Appeal Court judges are set to receive an almost $22,000 increase, moving from an almost $48,000 monthly earning, while High Court judges are to receive a similar increase, judicial sources said.Among the big changes, sources said, was an increase in the $10,300 housing allowance for Appeal Court and High Court judges, which is set to move to $24,000.Judges of the Supreme Court have long contended that they are entitled to a "super grade" housing allowance.
They had argued that in the past judges were allotted houses in Federation Park, Port-of-Spain, under the then People's National Movement administration, as part of their terms and conditions.However, under the National Alliance for Reconstruction reign in the 1980s, those judges who then occupied houses at Federation Park were given the option to purchase the houses while new judges were given a housing allowance.

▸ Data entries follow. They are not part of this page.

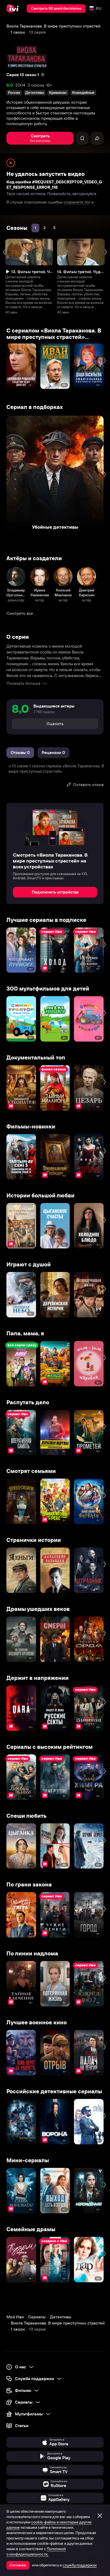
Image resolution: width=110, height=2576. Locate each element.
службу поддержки (80, 2565)
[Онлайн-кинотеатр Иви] (13, 8)
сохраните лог (77, 202)
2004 (20, 85)
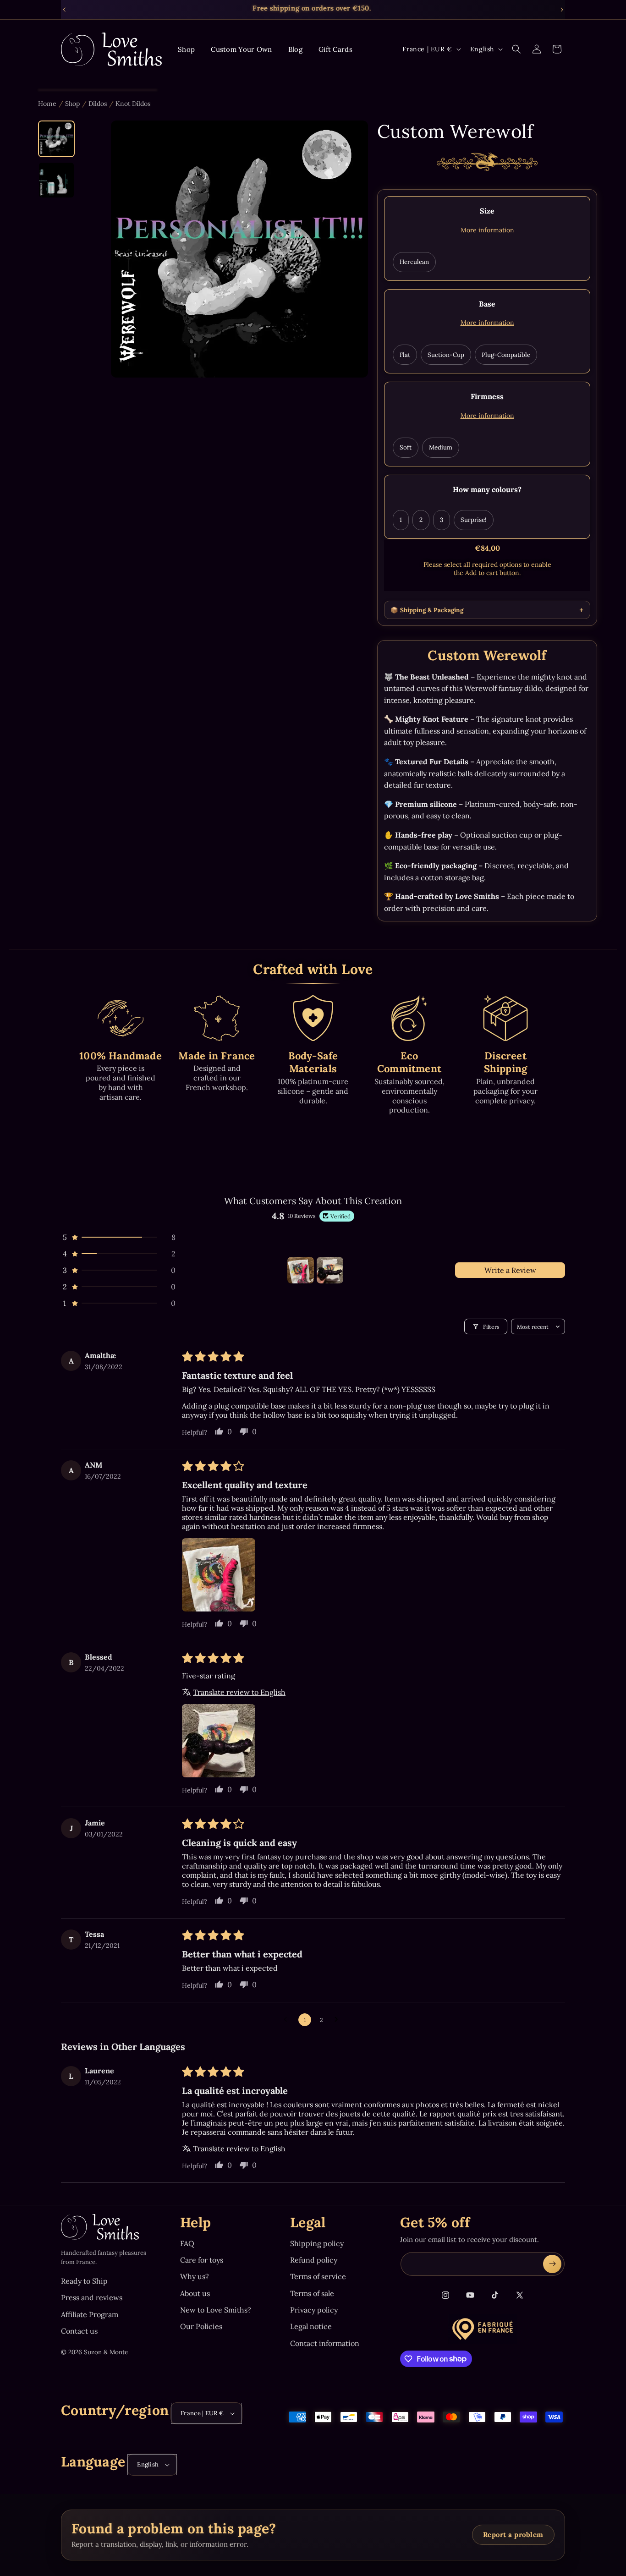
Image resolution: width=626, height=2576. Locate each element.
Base (487, 303)
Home (47, 103)
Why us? (194, 2276)
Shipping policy (317, 2243)
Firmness (487, 396)
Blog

Judicial sources said given the precedent where once something was given to Supreme Court judges it could not be taken away, as it would seem to be undermining the independence of their office, judges had come together to raise funds to seek a legal opinion from a British Queen's Counsel on the issue of them being paid a housing allowance that would afford them to occupy "super grade" houses.
That opinion, together with the legal opinion from a local Senior Counsel, concluded that judges were entitled to such an allowance and the judges at one point even contemplated taking legal action to get it, judicial sources said.The State had maintained a fully furnished official residence at St Clair for the Chief Justice, the nation's third highest office holder but that house was sold in December 1997 for just over $7 million.
Since then, the State has rented private accommodation for the sitting Chief Justice at Goodwood Gardens, Glencoe, for a monthly rent of close to $60,000.One of the largest increases judges are set to receive, sources said, was an allowance to attend overseas conferences.That figure is set to jump from just under $10,000 to close to $120,000 a year.